(Entries for finding words and elements)
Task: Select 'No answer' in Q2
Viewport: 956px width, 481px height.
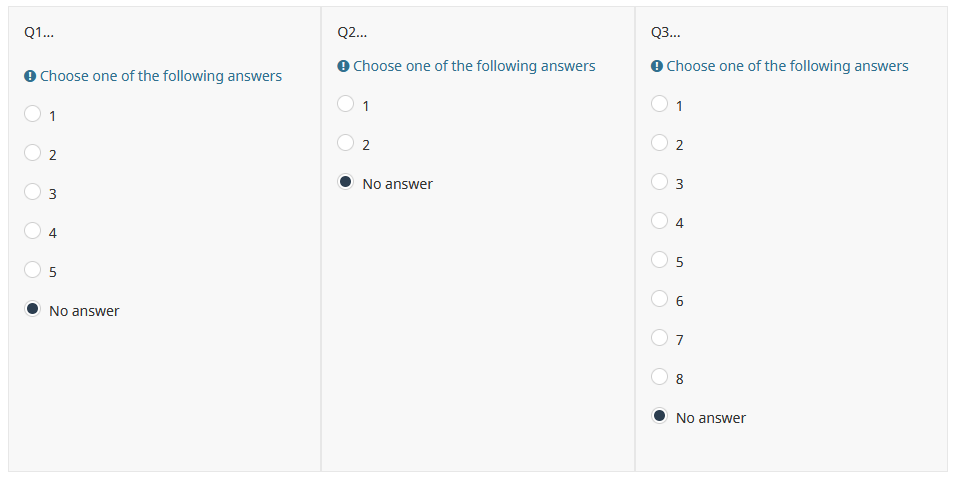Action: click(x=346, y=182)
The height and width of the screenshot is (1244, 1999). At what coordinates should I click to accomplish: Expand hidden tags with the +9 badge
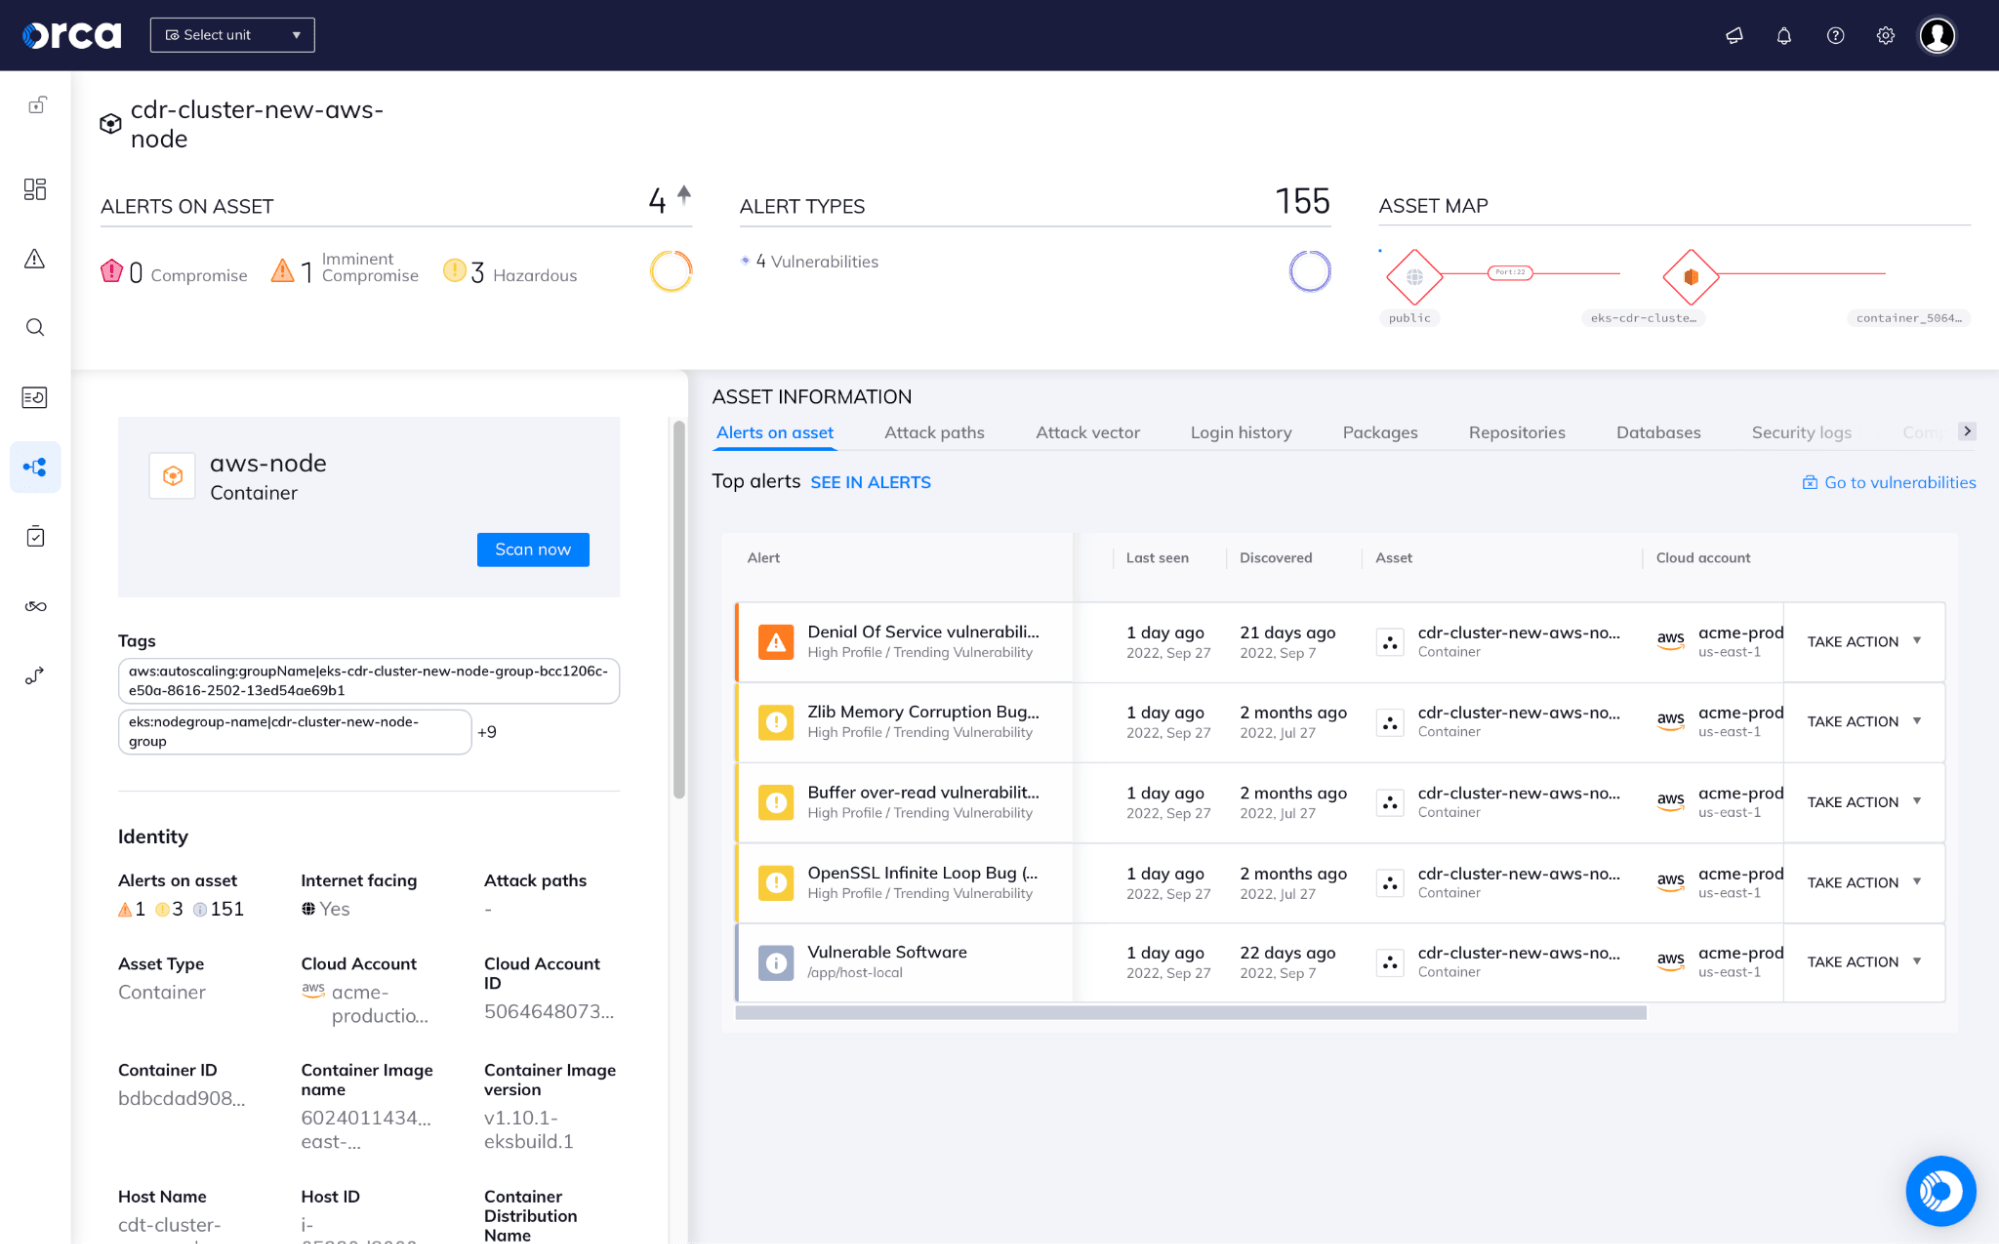coord(488,731)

**Short problem**:
Please quote the lines above word for word, leaving the pictures out.

**Final answer**:
Task: Select 'No answer' in Q2
Viewport: 956px width, 481px height.
Action: click(x=346, y=182)
The height and width of the screenshot is (1244, 1999). At what coordinates should I click to accomplish: Expand hidden tags with the +9 badge
coord(488,731)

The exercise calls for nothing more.